Only the lines of the data below from the one with "Task: Open the 'Trimestre' dropdown" through the one with "Open the 'Add" are wanted. Repeat them exactly.

→ Records supplied:
----

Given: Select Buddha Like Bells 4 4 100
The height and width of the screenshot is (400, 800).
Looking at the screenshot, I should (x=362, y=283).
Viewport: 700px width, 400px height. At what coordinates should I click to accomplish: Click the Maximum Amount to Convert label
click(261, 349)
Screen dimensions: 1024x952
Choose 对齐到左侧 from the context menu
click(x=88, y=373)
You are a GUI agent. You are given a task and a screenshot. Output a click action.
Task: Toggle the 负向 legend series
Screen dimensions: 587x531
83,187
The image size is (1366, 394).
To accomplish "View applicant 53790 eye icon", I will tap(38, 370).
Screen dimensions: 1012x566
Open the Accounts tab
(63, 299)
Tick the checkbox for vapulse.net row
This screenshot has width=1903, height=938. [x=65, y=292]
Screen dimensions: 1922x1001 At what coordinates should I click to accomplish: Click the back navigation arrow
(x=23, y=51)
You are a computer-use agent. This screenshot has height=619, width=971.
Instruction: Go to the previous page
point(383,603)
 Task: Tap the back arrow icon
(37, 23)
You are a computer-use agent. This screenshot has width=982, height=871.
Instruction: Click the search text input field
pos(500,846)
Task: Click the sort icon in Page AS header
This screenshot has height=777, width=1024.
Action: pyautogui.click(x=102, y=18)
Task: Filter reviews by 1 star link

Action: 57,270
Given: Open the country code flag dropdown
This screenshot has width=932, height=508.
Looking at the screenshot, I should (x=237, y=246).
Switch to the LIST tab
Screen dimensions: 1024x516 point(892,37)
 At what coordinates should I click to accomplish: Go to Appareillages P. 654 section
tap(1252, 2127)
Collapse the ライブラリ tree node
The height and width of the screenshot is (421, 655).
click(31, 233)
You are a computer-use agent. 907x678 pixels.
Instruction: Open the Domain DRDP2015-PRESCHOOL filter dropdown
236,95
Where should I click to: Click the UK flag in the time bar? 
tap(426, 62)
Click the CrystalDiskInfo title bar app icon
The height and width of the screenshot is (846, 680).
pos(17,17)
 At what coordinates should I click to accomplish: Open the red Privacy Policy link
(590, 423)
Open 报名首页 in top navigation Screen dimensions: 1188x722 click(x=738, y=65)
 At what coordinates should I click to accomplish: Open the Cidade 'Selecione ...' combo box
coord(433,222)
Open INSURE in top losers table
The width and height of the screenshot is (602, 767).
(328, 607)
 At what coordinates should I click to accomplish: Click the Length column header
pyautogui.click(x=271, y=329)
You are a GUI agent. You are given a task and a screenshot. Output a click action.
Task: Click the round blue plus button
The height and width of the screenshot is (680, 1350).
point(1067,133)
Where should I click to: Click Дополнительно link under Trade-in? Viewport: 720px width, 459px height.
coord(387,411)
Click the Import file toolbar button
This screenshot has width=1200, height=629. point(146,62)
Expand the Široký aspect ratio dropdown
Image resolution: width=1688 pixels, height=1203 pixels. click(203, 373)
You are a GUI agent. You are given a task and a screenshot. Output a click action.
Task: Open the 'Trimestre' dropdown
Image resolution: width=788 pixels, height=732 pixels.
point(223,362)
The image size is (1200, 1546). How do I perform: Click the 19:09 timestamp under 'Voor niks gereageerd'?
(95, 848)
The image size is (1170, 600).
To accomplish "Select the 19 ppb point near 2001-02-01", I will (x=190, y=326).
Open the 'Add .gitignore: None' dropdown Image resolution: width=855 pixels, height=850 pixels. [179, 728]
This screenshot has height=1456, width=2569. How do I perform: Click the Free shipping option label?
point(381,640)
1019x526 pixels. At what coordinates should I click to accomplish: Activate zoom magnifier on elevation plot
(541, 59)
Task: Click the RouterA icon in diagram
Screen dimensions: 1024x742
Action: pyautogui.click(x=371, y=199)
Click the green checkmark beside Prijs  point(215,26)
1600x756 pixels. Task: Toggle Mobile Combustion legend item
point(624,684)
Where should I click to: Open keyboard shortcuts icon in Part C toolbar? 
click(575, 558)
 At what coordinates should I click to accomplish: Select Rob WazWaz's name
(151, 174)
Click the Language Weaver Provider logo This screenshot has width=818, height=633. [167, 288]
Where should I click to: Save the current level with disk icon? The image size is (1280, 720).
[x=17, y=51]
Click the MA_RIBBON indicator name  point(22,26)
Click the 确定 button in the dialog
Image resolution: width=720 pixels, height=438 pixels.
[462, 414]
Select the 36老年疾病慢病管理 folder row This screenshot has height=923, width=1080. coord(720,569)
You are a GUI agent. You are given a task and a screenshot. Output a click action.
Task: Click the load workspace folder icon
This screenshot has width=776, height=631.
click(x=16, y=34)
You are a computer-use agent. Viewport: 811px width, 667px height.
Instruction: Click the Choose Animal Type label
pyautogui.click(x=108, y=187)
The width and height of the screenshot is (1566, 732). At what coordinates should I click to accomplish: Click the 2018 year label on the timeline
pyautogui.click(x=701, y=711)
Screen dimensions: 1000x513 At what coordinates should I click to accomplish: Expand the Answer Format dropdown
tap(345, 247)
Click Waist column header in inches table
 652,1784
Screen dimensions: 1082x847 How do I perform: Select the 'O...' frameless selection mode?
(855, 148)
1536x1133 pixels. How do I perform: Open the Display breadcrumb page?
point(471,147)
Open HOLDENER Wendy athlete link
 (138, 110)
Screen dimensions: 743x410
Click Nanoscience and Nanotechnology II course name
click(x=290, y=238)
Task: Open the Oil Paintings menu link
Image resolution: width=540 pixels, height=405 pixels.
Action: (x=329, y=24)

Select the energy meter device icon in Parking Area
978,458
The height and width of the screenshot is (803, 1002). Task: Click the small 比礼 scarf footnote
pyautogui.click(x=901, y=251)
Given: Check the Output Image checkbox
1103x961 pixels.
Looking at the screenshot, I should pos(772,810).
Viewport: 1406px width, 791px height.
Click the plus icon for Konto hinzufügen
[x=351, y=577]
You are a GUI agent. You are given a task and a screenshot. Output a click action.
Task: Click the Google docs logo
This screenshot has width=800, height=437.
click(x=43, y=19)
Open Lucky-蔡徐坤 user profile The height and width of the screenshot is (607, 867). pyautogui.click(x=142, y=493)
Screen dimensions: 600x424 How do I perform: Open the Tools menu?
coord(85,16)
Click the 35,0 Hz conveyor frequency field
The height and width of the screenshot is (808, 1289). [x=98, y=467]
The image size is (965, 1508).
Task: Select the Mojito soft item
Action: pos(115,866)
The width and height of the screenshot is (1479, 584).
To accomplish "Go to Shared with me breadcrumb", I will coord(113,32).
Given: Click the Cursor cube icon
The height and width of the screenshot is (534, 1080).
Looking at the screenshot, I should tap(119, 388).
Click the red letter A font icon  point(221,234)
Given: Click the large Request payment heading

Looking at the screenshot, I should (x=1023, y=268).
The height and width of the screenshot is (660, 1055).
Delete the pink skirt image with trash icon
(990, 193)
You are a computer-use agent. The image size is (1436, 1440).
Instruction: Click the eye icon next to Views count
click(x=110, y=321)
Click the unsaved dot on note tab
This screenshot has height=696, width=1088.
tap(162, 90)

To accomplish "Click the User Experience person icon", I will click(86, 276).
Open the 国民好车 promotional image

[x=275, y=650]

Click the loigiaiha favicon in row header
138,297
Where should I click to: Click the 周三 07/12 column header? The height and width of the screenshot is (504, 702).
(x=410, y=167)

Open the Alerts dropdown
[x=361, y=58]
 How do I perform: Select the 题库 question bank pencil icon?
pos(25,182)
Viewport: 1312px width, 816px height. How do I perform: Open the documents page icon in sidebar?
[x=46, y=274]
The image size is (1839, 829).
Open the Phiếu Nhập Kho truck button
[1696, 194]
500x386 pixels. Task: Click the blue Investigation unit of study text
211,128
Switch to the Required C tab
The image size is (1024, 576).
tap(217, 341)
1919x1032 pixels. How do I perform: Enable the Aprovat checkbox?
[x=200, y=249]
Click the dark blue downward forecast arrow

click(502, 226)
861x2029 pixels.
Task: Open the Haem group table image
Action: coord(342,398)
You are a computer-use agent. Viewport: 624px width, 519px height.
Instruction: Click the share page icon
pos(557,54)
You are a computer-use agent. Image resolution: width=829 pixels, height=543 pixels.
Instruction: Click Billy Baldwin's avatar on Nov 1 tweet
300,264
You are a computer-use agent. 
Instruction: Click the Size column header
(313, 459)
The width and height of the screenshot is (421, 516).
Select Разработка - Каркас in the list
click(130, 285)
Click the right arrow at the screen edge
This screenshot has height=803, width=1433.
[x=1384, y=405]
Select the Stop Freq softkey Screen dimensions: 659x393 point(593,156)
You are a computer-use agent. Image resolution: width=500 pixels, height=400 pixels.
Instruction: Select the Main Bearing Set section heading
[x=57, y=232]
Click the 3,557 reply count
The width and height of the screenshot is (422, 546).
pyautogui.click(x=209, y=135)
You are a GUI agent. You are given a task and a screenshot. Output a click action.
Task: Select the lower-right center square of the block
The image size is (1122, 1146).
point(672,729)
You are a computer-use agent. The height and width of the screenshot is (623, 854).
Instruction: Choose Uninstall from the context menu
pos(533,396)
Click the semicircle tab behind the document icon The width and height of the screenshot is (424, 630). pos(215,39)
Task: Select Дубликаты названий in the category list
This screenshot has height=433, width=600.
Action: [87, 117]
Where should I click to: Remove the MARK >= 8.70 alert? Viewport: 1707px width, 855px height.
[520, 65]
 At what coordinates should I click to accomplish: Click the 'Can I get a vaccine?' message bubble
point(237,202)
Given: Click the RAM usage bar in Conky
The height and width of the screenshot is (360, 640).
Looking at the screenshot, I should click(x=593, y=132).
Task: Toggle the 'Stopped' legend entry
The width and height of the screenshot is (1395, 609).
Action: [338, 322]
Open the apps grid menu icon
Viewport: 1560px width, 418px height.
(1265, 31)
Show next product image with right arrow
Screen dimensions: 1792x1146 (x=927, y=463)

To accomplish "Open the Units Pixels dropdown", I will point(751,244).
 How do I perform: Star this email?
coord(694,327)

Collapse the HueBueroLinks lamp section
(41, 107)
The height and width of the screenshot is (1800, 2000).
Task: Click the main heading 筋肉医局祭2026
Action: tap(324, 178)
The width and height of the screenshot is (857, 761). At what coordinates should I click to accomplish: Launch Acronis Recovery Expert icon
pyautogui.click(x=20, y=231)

----

→ Solution:
Task: Open the 'Trimestre' dropdown
Image resolution: width=788 pixels, height=732 pixels.
point(223,362)
The image size is (1200, 1546). How do I perform: Click the 19:09 timestamp under 'Voor niks gereageerd'?
(95, 848)
The image size is (1170, 600).
To accomplish "Select the 19 ppb point near 2001-02-01", I will (x=190, y=326).
Open the 'Add .gitignore: None' dropdown Image resolution: width=855 pixels, height=850 pixels. [179, 728]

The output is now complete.